Allowing plagues to be at their free will, uncontrolled, may mean the end of crops, which would once again, have disastrous consequences. This is why it is necessary to maintain a tireless control of biodiversity in order to preserve it. This needs to be done in a well-thought out, scientific way and it is expensive. But the price to pay would be even higher if nothing was done and specific measures need to be taken to help control plagues, so that they don’t wreak havoc, but also ensuring that biodiversity is not diminished . 

Biological biodiversity affects all members of an ecosystem. We now know that a better-quality life can be associated with environments with a greater biodiversity. This tends to be because there is a greater amount of quality food, base products for medicines, natural elements to be enjoyed for pleasure and an unending list of beneficial properties. Referring back to our previous example: it is in our interest to be able to eat apples, peaches and almonds as opposed to just apples! 

Besides all of this, biodiversity is essential to be able to resist certain menaces. For example, the greater the genetic diversity, the more likely an ecosystem is to bounce back from something like a fire or a particularly aggressive disease that could decimate a population. In other words, diversity is always something positive, a sign of adaptation, evolution and quality of life. 

According to the European Union, biodiversity among plants and animals has fallen by more than 60% in the last 40 years. 

  • There are said to be some 7.77 million animal species.
  • 298,000 plants.
  • 611,000 species of fungi.
  • More than a million species are in risk of extinction, as far as we know.

The loss of these species is a hard blow for communities all over the world. The problem being that many of the species that are directly or indirectly in danger, are among the most important for humans.
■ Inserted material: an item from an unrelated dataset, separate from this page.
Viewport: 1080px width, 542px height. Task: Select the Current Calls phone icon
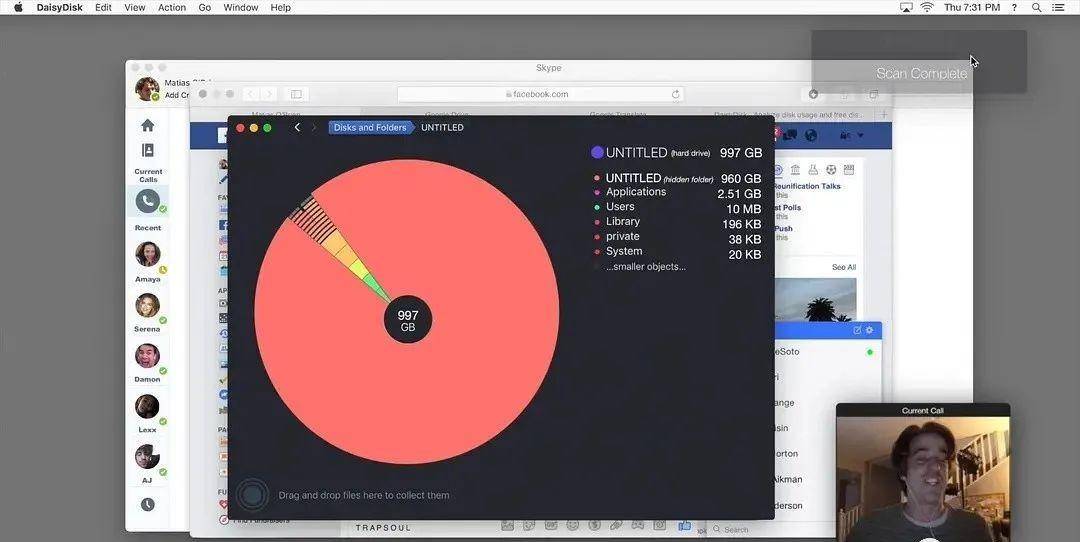[x=148, y=201]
And even if this weren’t the case, as we have already pointed out, the loss of biodiversity affects the whole ecosystem, meaning that sooner or later, this would have repercussions on people’s health and quality of life (and on the world in general).

This is why it is so important to learn to appreciate its worth, know what the role it plays in our lives is, and how we can protect it. Luckily, and especially out in the fields, we are more and more aware of the need to strive for a rich, respectful environment which will help us to preserve the quality of life of the whole ecosystem.